Photo courtesy: Flickr/ bru76
There’s a lot of Linked Data out there. The question is, how practically useful is it?
Perhaps not as much as is needed, and that could be bad news for the whole Semantic Web movement. That’s one of the reasons for a partnership just undertaken by Ontotext (one of the presenters at the upcoming Semantic Web Summit) and Structured Dynamics to close some of the gaps in the Linked Data and Semantic Web ecosystem.
“I think the concern right now is that the Linked Data that is out there is not being used, except in isolated pockets that are curated,” says Mike Bergman, CEO of Structured Dynamics. “With all the hype that is coming down, the quality is poor, context is lacking, and use is not evident. So do we risk a backlash by hyping something that no one is really using? I think we’re getting close to that point.”
It’s a problem of weights and barbells, as Bergman likes to think of the triples idea upon which Linked Data operates – the weights on either end being the subjects, and the barbell the relationship between them, all building to an RDF data set in which the connections among the nodes are graphically expressed. What is unique about the Linked Data idea, Bergman says, is drawing connections among these data sets, each likely adhering to its own internally consistent vocabulary – the problem there being whether a subject in one set has the same meaning as a subject in another. Building reference vocabularies that go beyond simple standard ontology vocabularies can then be referred to by both data sets; they can enable a coherent, complete definition of what is meant by each node within a specific domain (as with the MeSH vocabulary in life sciences) so that data sets can then speak the same language to each other.

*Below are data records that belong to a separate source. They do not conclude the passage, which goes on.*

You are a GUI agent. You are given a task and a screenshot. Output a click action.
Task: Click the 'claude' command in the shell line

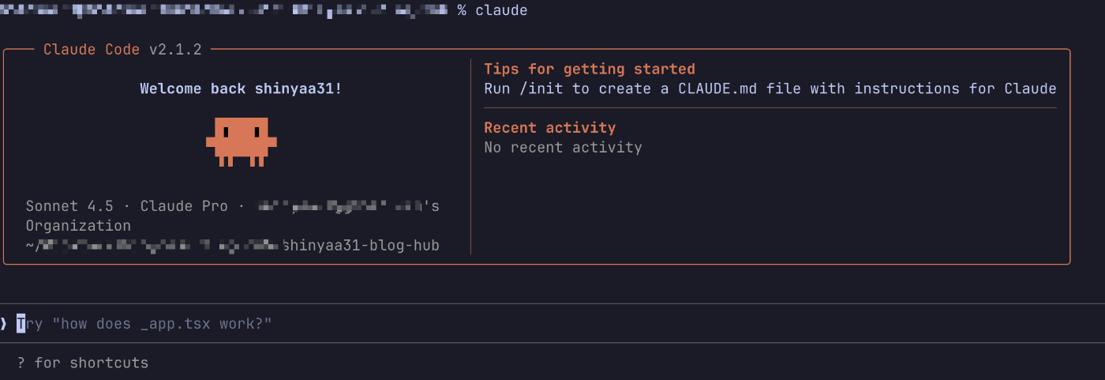(x=501, y=10)
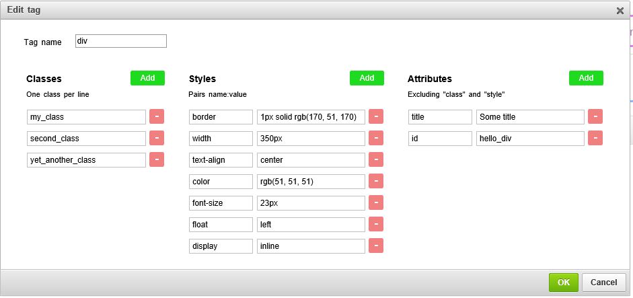The height and width of the screenshot is (298, 633).
Task: Remove yet_another_class with its minus button
Action: (157, 159)
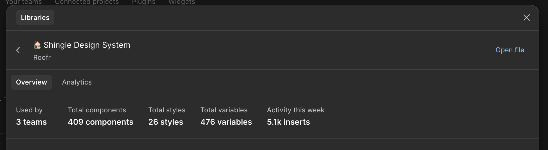Select the Connected projects tab behind the modal
548x150 pixels.
tap(87, 2)
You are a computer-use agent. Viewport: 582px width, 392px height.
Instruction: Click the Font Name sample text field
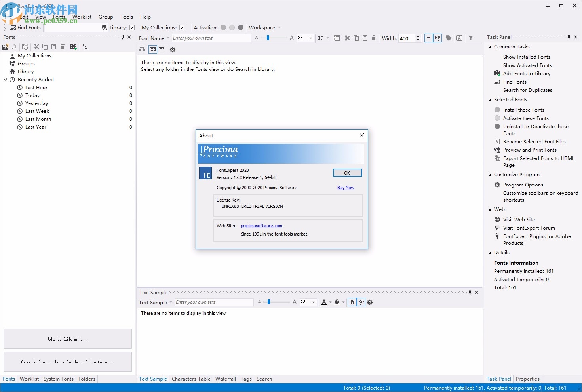(211, 38)
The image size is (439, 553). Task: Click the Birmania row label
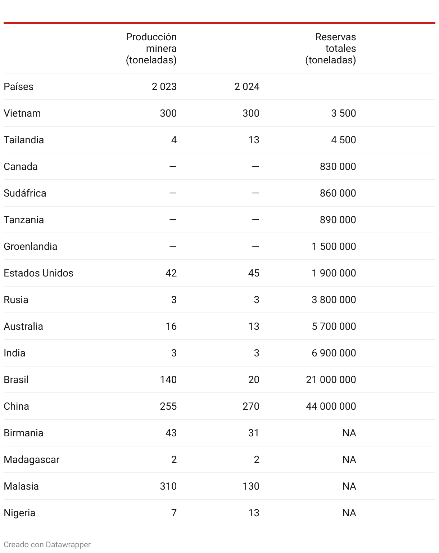click(23, 433)
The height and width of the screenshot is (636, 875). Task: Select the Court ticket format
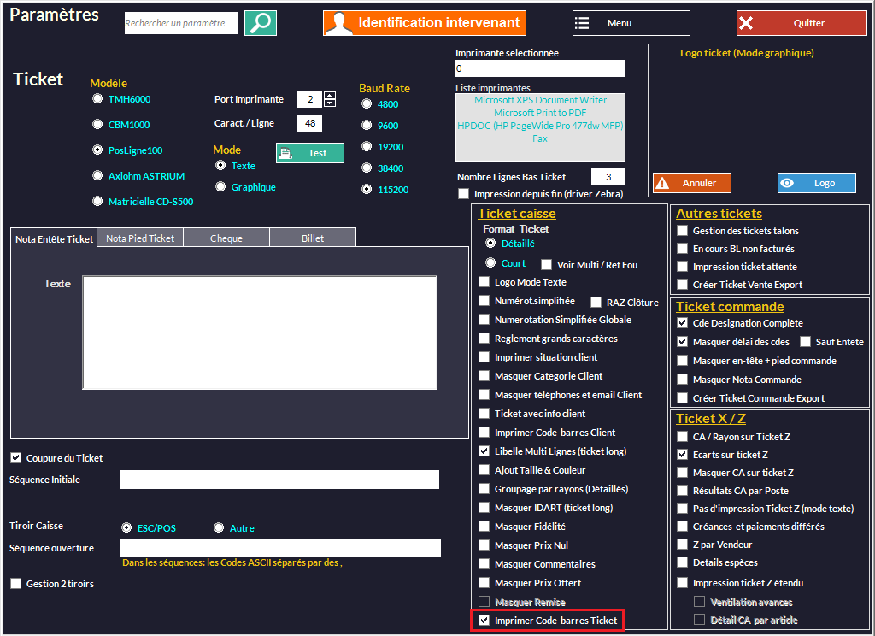tap(490, 263)
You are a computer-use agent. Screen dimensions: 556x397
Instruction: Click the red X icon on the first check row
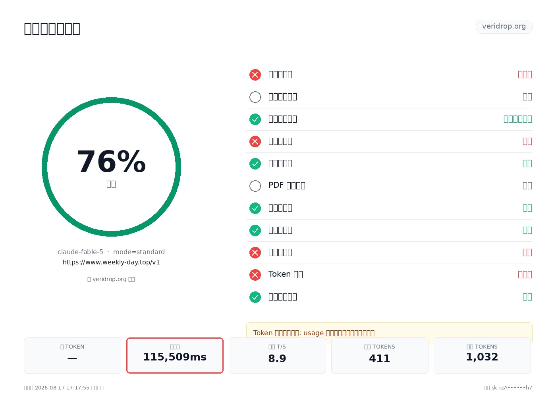tap(255, 75)
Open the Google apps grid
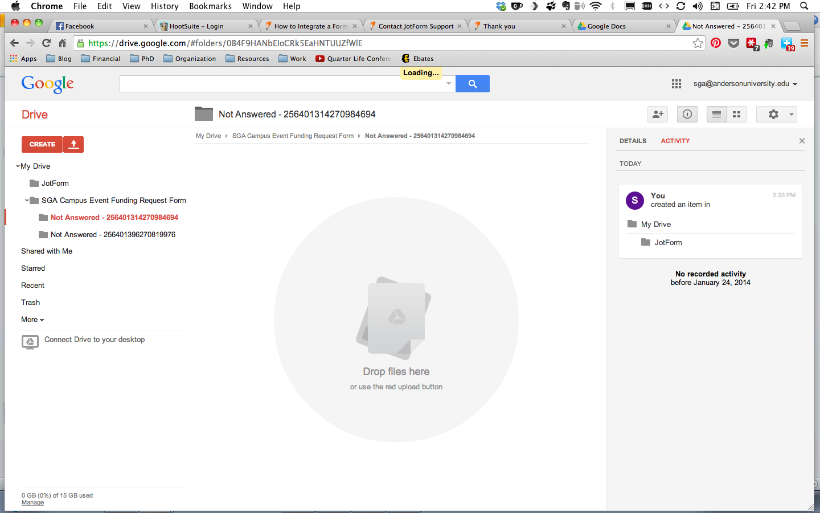Image resolution: width=820 pixels, height=513 pixels. [677, 83]
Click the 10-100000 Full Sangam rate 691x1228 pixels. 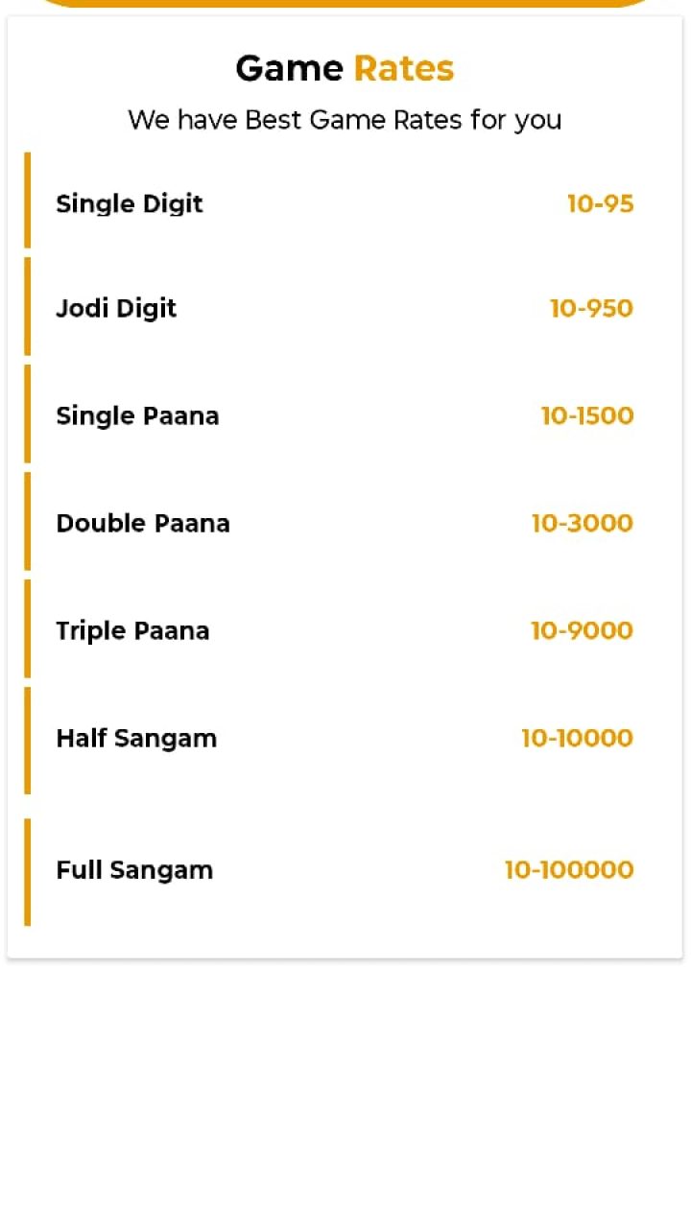(x=569, y=870)
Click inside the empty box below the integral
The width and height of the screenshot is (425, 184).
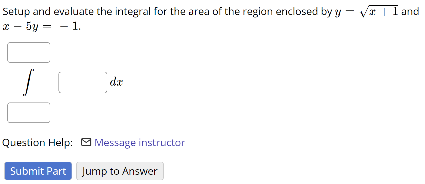29,113
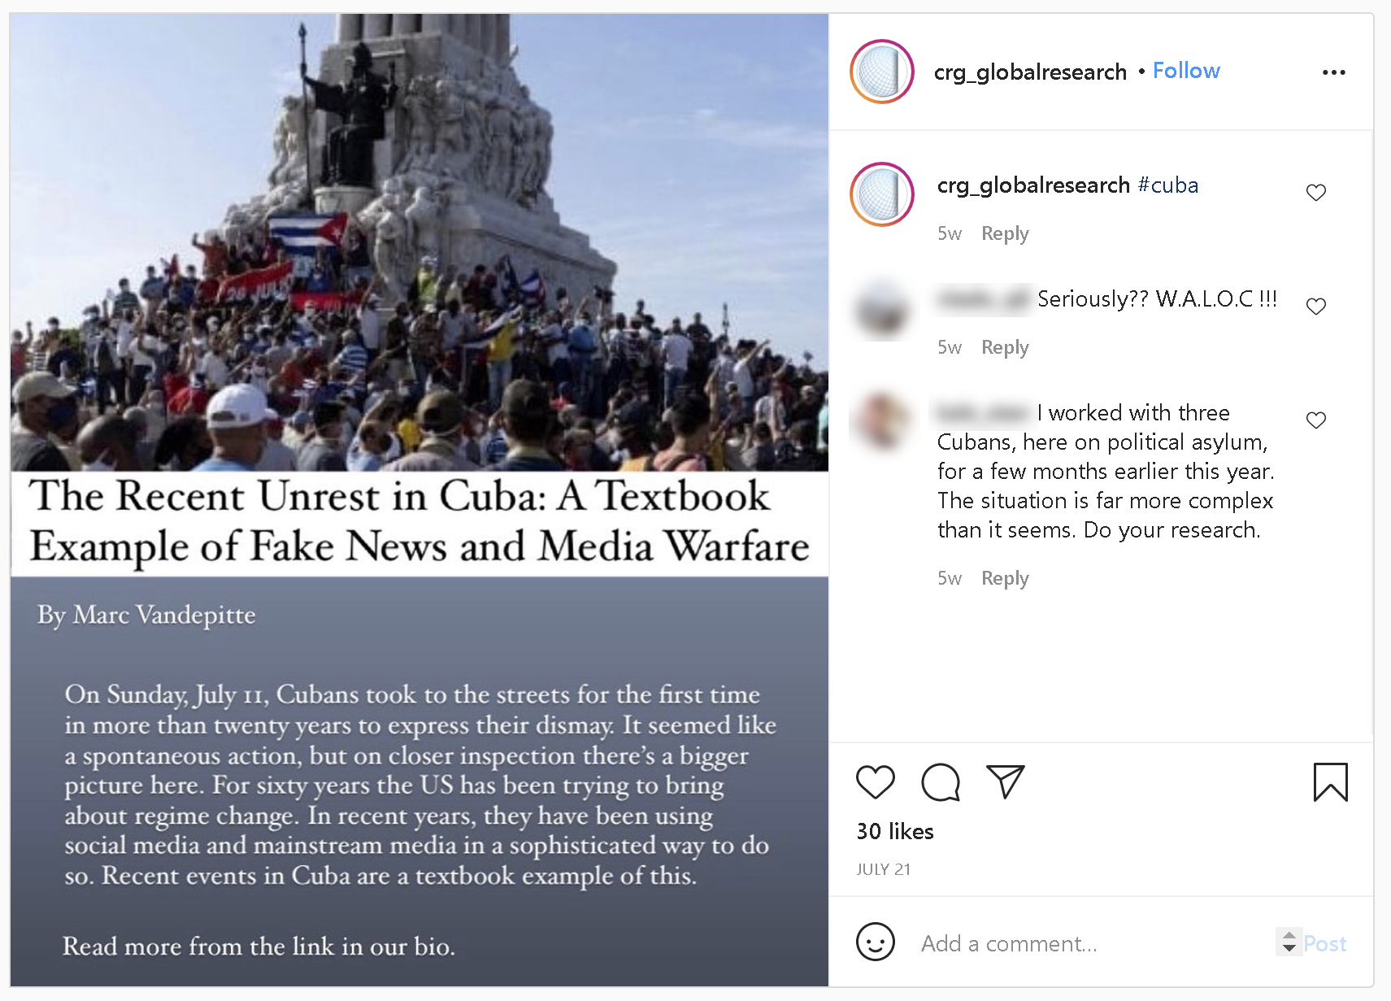This screenshot has height=1001, width=1391.
Task: Click the Post button
Action: coord(1324,943)

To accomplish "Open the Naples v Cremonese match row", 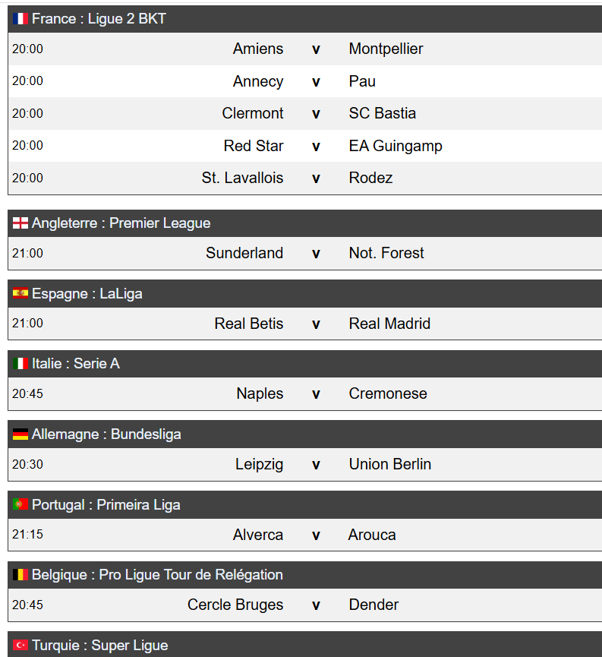I will coord(316,394).
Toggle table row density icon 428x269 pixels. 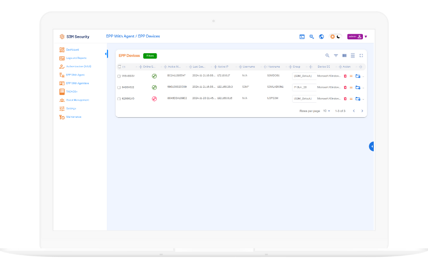(x=353, y=55)
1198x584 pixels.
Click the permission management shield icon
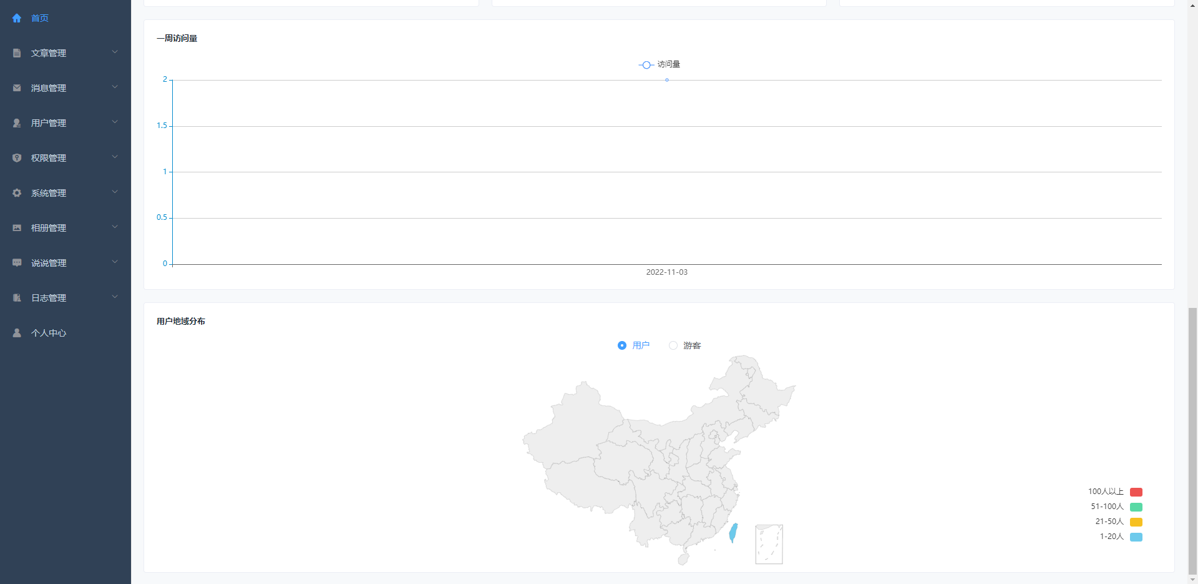point(17,158)
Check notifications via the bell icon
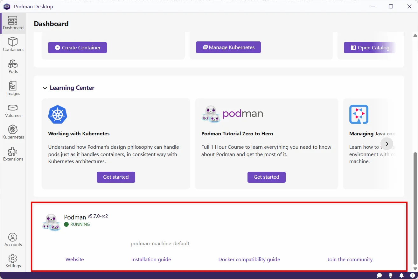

“The reference vocabularies provide fixed reference points, to give you a sense of orientation, of context. They are the fixed points by which you navigate,” Bergman says. Structured Dynamics and Ontotext have approached the Dublin Core Metadata Initiative to take the lead in driving the discussion about what constitutes a good reference vocabulary for linking purposes, and to play an active role in putting up public repositories of such vocabularies. Vertical industries themselves will need to be the ones who work out vocabularies that do a good job actually describing their domains, though. The overture was well-met, Bergman says.
Equally problematic, however, is the relative dearth of off-the-shelf predicates to use for making connections between the nodes, when the relationships between two different data sets are approximate rather than exact.
“So we have a semantic gap—we need reference vocabularies to keep people oriented in the right direction, and we need linking predicates or verbs or relationships between these data sets that are more approximate vs. exact,” Bergman says. “Exact would be great if that were true. But most real relationships are not exact. and when you say they are and they aren’t, you introduce errors into the whole Linked Data structure.”
Ontotext’s PROTON basic upper-level, domain-independent ontology that contains about 300 classes and 100 properties, and Structured Dynamics’ UMBEL ontology of about 21,000 across-the-board reference concepts for tagging information, will have their views of the world combined to enable integrated consistent mapping between them, and then that will be used to better organize the instance data of all the articles in Wikipedia. “The combination of those then would be a very powerful open source reference point for people that want to relate things together and describe them coherently,” says Bergman.
Structured Dynamics will release its next version of Umbel in about two weeks, and then, by year’s end, there should be a new version of Umbel (1.00) that includes the Wikipedia work as well as a new FactForge – “the largest and most coherent interoperable linked data sandbox in existence,” as Bergman calls it – that will allow easy access to the most central LOD data sets through the vocabularies of UMBEL and PROTON.
Will Everyone Take the Step?
“From our standpoint we view it as an essential step to make Linked Data worth the hype,” Bergman says. When it comes to Linked Data, he says, “we’ve got the Christmas tree. Now, how do we hang the ornaments on it. We’re trying to provide an idea of that scaffolding so that people can do that.”
The two vendors say they are looking for more partnerships with players serious about interoperable, high-quality data on the semantic Web. But Bergman acknowledges some challenges ahead, including those that may come from within the Linked Data community itself. There shouldn’t have to be a conflict between open data and useful data, but Bergman thinks that, in some quarters, there is.“I think there is a camp or philosophy within Linked Data that probably doesn’t want any strictures, guidance, reference vocabularies, or any of that.”
Maybe there’s a place for that, he says, but it’s not to be found among enterprises and other organizations that need to rely on information to make decisions. “There is incredibly valuable information out there, for that community, for people who actually want to use published data on the web for learning and making decisions,” he says. “I think we will find acceptance there. This has to be part of the answer.”